# [SUPPLIED MATERIAL]
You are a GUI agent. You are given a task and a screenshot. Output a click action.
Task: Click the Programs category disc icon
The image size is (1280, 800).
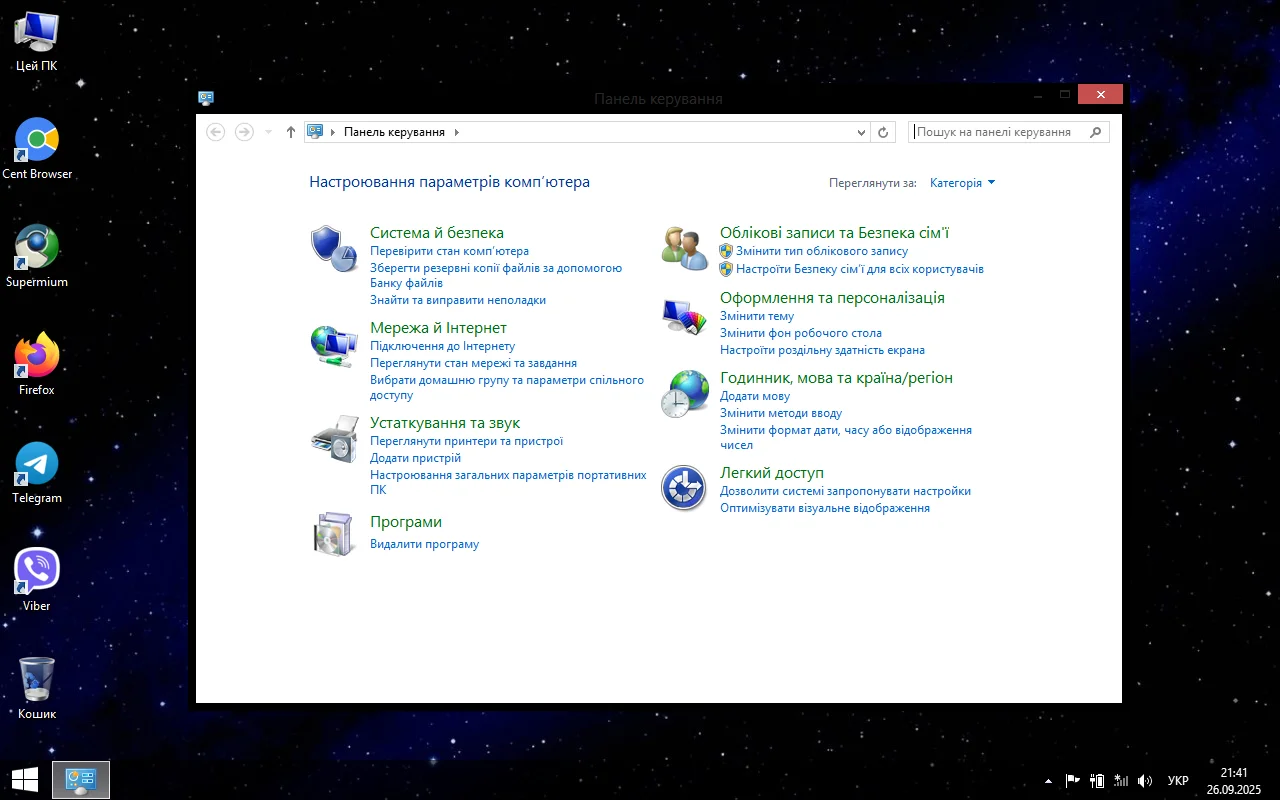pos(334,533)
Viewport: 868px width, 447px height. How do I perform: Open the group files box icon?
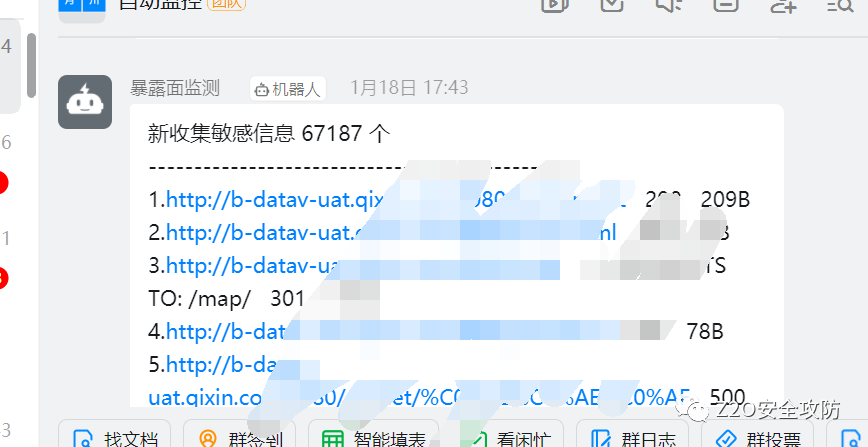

==

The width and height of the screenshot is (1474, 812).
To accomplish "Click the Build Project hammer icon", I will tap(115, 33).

==

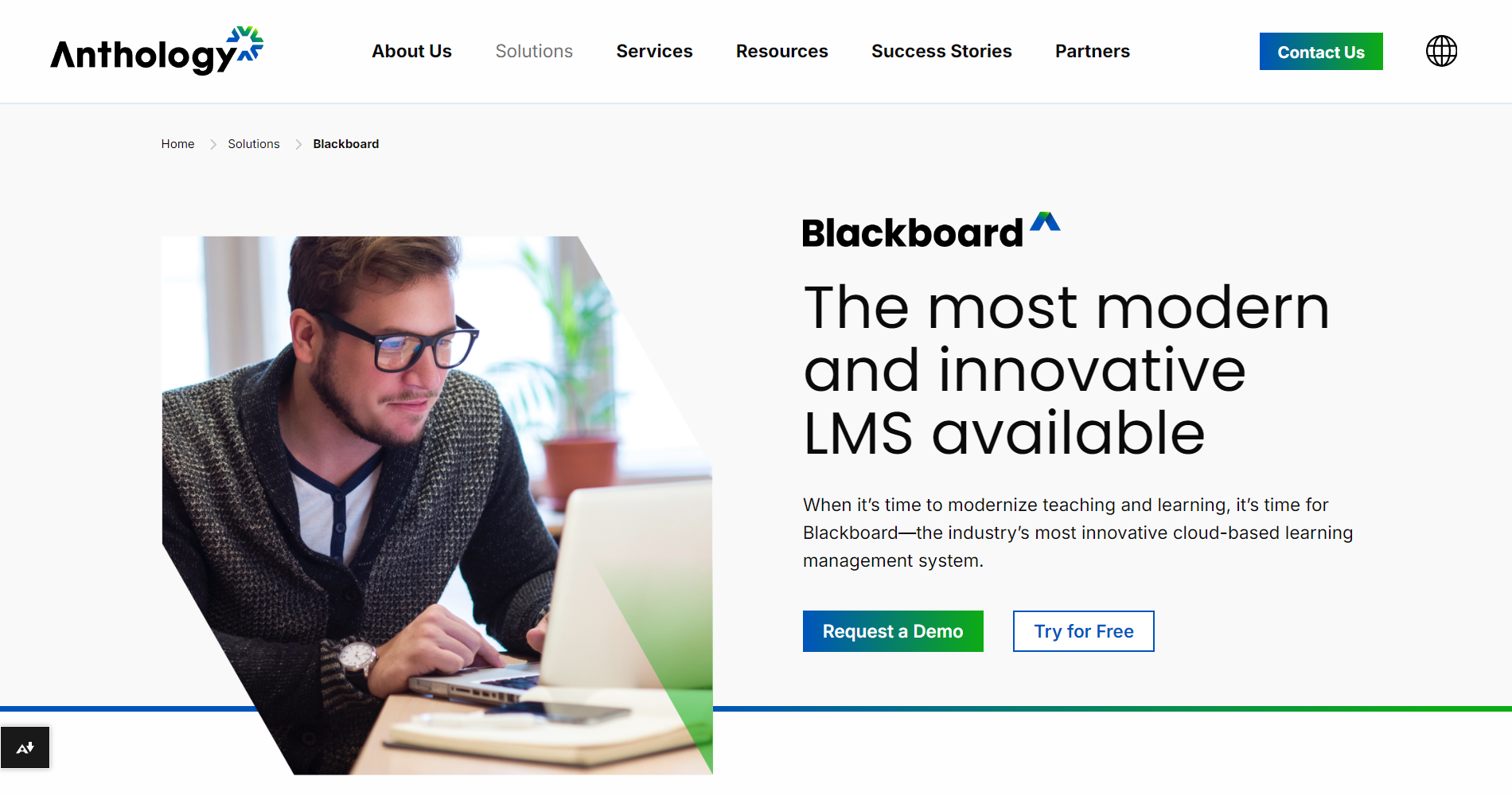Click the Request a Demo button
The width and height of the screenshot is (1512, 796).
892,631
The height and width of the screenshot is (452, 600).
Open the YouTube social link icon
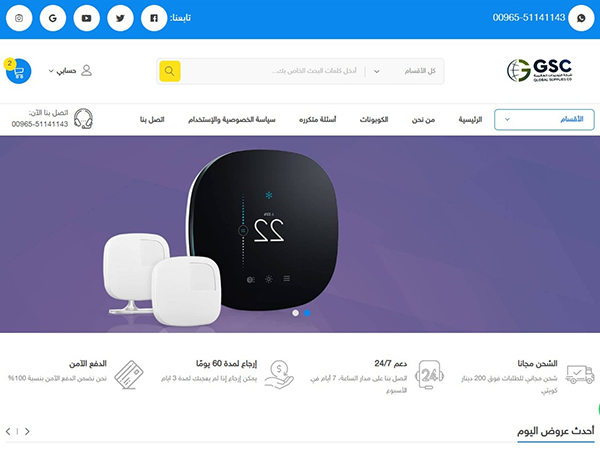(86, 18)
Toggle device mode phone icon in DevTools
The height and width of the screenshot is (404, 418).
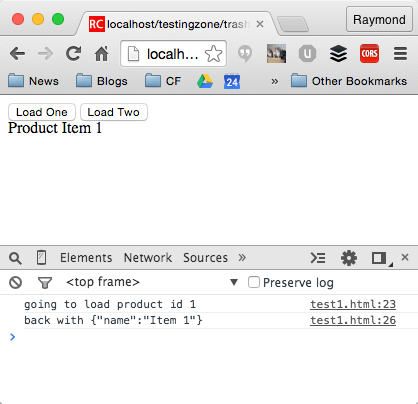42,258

# [WHAT IS EXPECTED]
Can you rewrite the rows from the line containing "You are a GUI" down to the line containing "Viewport: 868px width, 447px", swapping "icon" for "symbol" and changing nothing else? Leave the pictures out of your answer.

# [REPLY]
You are a GUI agent. You are given a task and a screenshot. Output a click action.
Task: Click the Programs category disc symbol
The image size is (1280, 800).
pos(334,533)
Viewport: 868px width, 447px height. How do I perform: Open the group files box symbol?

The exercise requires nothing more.